> [Cuplikan Halaman]
<<<<

Dalam masa penjajahan, beliau menjadi penggerak kesadaran nasional dan spiritual di kalangan santri serta jaringan ulama, menanamkan gagasan bahwa perjuangan melawan penjajah adalah bagian dari jihad fi sabilillah.
“Syaikhona Kholil adalah sumber cahaya spiritual dan intelektual dari Madura yang menerangi bangsa. Dari tangannya lahir para ulama besar yang melahirkan gerakan kebangsaan dan keislaman moderat. Beliau pantas disebut pahlawan, karena jasanya bukan hanya bagi umat, tetapi bagi keutuhan Indonesia,” ungkap Khofifah.
Sementara itu, Marsinah, buruh perempuan asal Nganjuk yang wafat tragis pada tahun 1993, menjadi simbol perlawanan terhadap ketidakadilan dan pelanggaran hak-hak pekerja.

>>>>

> [Permasalahan] Lanjutkan teks tentang Syaikhona Kholil dan Marsinah di atas, dimulai setelah kalimat terakhirnya.

> [Cuplikan Data]
<<<<

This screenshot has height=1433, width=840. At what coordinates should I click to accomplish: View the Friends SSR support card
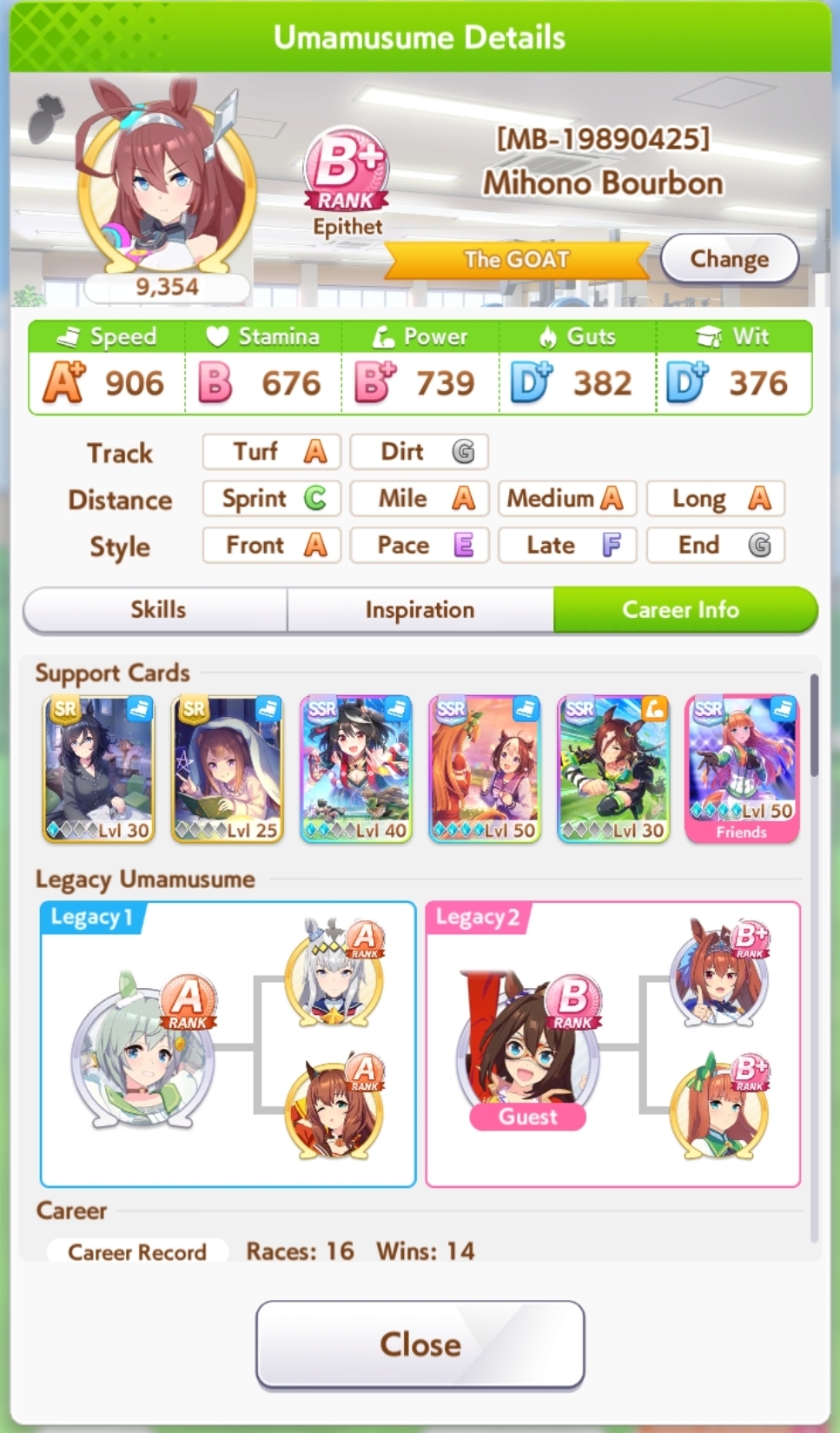click(742, 769)
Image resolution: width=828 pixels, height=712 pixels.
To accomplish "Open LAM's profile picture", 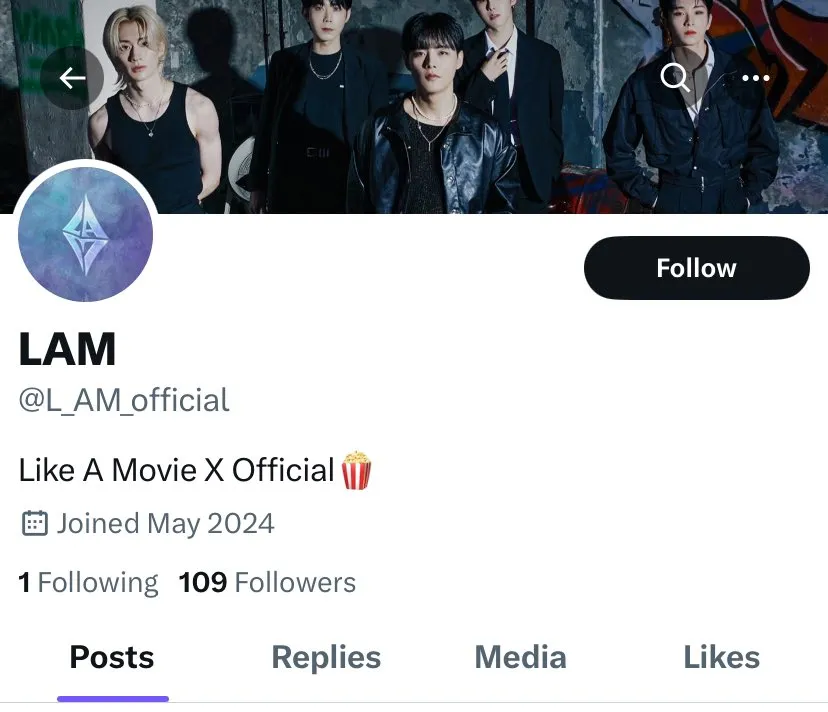I will pos(86,235).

>>>>

> [Jawaban Tertulis]
Marsinah berjuang untuk kesejahteraan buruh dan keberanian bersuara melawan penindasan, menjadikannya ikon pergerakan perempuan dan pekerja di Indonesia.
“Marsinah adalah cerminan semangat perempuan Jawa Timur yang teguh, berani, dan tulus memperjuangkan kebenaran. Ia mengajarkan kepada kita bahwa perjuangan untuk keadilan sosial tidak selalu dengan jabatan tinggi, tapi dengan keberanian dan keteguhan hati,” ujar Khofifah.
Khofifah menegaskan bahwa penetapan tiga tokoh asal Jawa Timur menjadi Pahlawan Nasional ini menjadi momentum penting untuk menyemai kembali nilai-nilai perjuangan dan kemanusiaan di kalangan generasi muda.
“Jawa Timur patut berbangga, karena dari tanah ini lahir tokoh-tokoh besar yang memberikan makna sejati tentang arti perjuangan. Semoga semangat Gus Dur, Syaikhona Kholil, dan Marsinah menginspirasi generasi penerus untuk terus bergerak, melanjutkan perjuangan dengan cara-cara damai, bermartabat, dan berkeadilan,” tutup Khofifah. (*)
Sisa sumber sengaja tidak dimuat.